= Exercise objective =
In the records below, find the line containing "563x417 pixels.", then print it and every following line exactly, through the last, without pictures.

= Exercise data =
== Segment start ==

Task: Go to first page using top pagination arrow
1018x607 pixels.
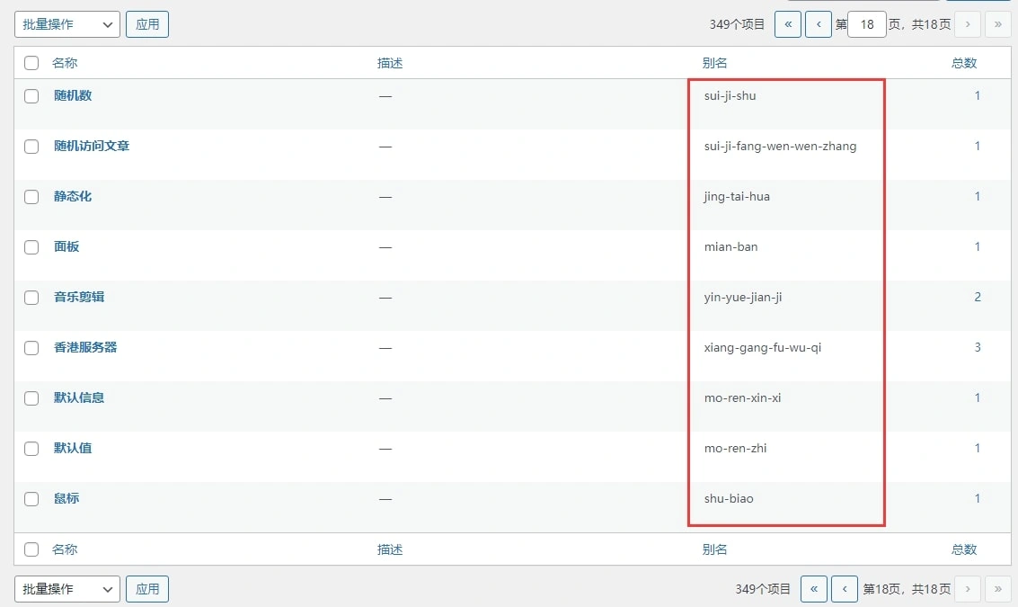Action: click(x=787, y=24)
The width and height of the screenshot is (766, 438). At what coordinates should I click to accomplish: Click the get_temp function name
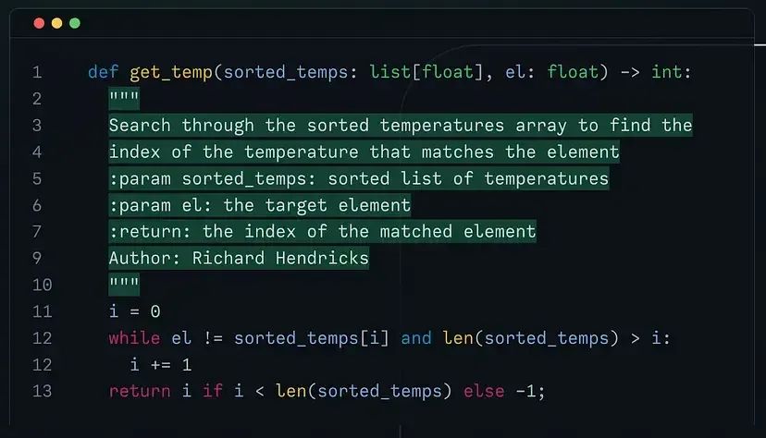point(170,72)
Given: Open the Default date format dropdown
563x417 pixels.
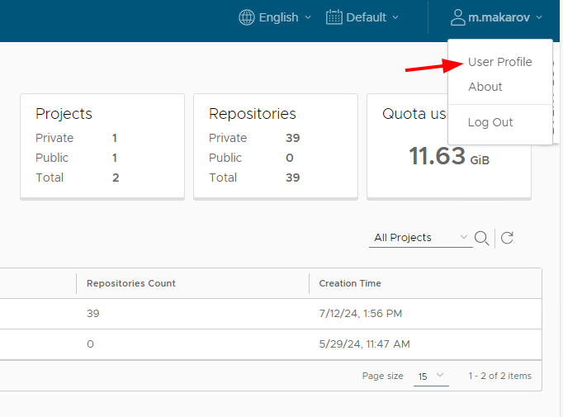Looking at the screenshot, I should [362, 17].
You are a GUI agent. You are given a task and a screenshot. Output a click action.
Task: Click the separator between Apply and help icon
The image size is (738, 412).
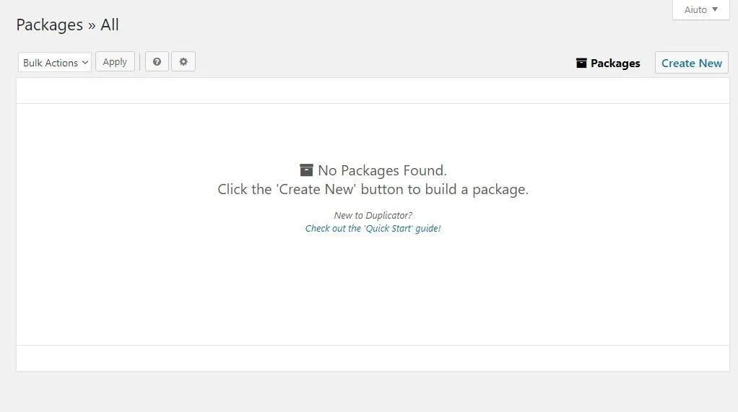tap(140, 62)
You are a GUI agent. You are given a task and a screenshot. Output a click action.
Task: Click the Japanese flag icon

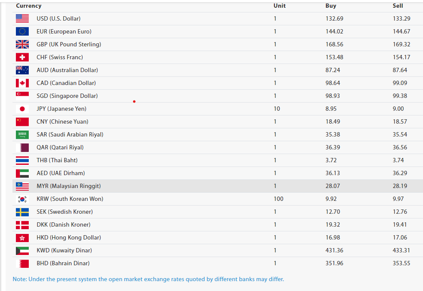click(22, 109)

== Segment end ==

= Problem solution =
563x417 pixels.
Looking at the screenshot, I should [362, 17].
You are a GUI agent. You are given a task and a screenshot. Output a click action.
Task: Click the separator between Apply and help icon
The image size is (738, 412).
tap(140, 62)
You are a GUI agent. You are given a task and a screenshot. Output a click action.
Task: Click the Japanese flag icon

click(22, 109)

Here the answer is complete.